YOUR GOAL:
Every line in the data must be transcribed exactly.

Start of MATERIAL FOR THIS EXERCISE

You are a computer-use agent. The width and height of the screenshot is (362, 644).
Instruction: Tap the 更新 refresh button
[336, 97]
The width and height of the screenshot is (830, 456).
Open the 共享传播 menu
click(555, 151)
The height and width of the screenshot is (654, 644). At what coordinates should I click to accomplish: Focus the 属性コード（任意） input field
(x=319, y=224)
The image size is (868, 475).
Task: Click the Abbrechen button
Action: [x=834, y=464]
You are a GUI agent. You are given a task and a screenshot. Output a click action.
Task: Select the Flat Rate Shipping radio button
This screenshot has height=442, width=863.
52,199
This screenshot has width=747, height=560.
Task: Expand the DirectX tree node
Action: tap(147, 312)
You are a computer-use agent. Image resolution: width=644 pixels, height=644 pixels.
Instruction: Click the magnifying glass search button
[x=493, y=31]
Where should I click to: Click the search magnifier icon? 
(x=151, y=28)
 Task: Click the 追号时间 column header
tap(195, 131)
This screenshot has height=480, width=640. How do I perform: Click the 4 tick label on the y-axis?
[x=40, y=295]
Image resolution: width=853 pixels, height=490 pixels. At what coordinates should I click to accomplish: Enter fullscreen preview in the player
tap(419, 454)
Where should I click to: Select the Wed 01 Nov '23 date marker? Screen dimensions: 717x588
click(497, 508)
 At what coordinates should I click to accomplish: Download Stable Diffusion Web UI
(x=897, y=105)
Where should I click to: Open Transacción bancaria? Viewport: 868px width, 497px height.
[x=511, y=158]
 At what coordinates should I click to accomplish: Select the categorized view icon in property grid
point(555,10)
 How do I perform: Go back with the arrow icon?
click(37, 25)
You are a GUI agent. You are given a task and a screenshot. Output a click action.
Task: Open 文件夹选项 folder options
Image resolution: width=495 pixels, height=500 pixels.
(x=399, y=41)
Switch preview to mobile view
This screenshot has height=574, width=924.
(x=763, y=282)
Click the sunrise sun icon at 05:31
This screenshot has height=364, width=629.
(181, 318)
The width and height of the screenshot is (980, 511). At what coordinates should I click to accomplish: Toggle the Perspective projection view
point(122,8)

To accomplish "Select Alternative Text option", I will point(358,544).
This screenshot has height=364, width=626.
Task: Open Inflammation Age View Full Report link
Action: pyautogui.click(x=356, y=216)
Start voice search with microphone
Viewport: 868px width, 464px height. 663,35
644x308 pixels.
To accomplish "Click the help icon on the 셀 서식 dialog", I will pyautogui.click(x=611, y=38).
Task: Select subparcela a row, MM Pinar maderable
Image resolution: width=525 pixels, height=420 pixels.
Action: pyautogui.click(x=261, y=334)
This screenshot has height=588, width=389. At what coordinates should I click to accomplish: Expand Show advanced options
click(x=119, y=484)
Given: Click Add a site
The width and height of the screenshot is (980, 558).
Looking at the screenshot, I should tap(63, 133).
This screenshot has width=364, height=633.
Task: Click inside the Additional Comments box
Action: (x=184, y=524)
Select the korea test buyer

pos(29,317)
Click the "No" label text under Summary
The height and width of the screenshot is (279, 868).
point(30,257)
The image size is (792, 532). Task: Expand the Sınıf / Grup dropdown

End of MATERIAL FOR THIS EXERCISE

YOUR SOLUTION:
You are a computer-use agent. The width and height of the screenshot is (362, 644).
Instruction: Tap the 更新 refresh button
[336, 97]
The width and height of the screenshot is (830, 456).
Open the 共享传播 menu
click(555, 151)
The height and width of the screenshot is (654, 644). At what coordinates should I click to accomplish: Focus the 属性コード（任意） input field
(x=319, y=224)
The image size is (868, 475).
Task: Click the Abbrechen button
Action: [x=834, y=464]
You are a GUI agent. You are given a task and a screenshot. Output a click action.
Task: Select the Flat Rate Shipping radio button
This screenshot has height=442, width=863.
52,199
This screenshot has width=747, height=560.
Task: Expand the DirectX tree node
Action: tap(147, 312)
You are a computer-use agent. Image resolution: width=644 pixels, height=644 pixels.
Instruction: Click the magnifying glass search button
[x=493, y=31]
Where should I click to: Click the search magnifier icon? 
(x=151, y=28)
 Task: Click the 追号时间 column header
tap(195, 131)
This screenshot has height=480, width=640. How do I perform: Click the 4 tick label on the y-axis?
[x=40, y=295]
Image resolution: width=853 pixels, height=490 pixels. At what coordinates should I click to accomplish: Enter fullscreen preview in the player
tap(419, 454)
Where should I click to: Select the Wed 01 Nov '23 date marker? Screen dimensions: 717x588
click(497, 508)
 At what coordinates should I click to accomplish: Download Stable Diffusion Web UI
(x=897, y=105)
Where should I click to: Open Transacción bancaria? Viewport: 868px width, 497px height.
[x=511, y=158]
 At what coordinates should I click to accomplish: Select the categorized view icon in property grid
point(555,10)
 How do I perform: Go back with the arrow icon?
click(37, 25)
You are a GUI agent. You are given a task and a screenshot. Output a click action.
Task: Open 文件夹选项 folder options
Image resolution: width=495 pixels, height=500 pixels.
(x=399, y=41)
Switch preview to mobile view
This screenshot has height=574, width=924.
(x=763, y=282)
Click the sunrise sun icon at 05:31
This screenshot has height=364, width=629.
(181, 318)
The width and height of the screenshot is (980, 511). At what coordinates should I click to accomplish: Toggle the Perspective projection view
point(122,8)

To accomplish "Select Alternative Text option", I will point(358,544).
This screenshot has height=364, width=626.
Task: Open Inflammation Age View Full Report link
Action: pyautogui.click(x=356, y=216)
Start voice search with microphone
Viewport: 868px width, 464px height. 663,35
644x308 pixels.
To accomplish "Click the help icon on the 셀 서식 dialog", I will pyautogui.click(x=611, y=38).
Task: Select subparcela a row, MM Pinar maderable
Image resolution: width=525 pixels, height=420 pixels.
Action: pyautogui.click(x=261, y=334)
This screenshot has height=588, width=389. At what coordinates should I click to accomplish: Expand Show advanced options
click(x=119, y=484)
Given: Click Add a site
The width and height of the screenshot is (980, 558).
Looking at the screenshot, I should tap(63, 133).
This screenshot has width=364, height=633.
Task: Click inside the Additional Comments box
Action: (x=184, y=524)
Select the korea test buyer

pos(29,317)
Click the "No" label text under Summary
The height and width of the screenshot is (279, 868).
point(30,257)
The image size is (792, 532). Task: Expand the Sınıf / Grup dropdown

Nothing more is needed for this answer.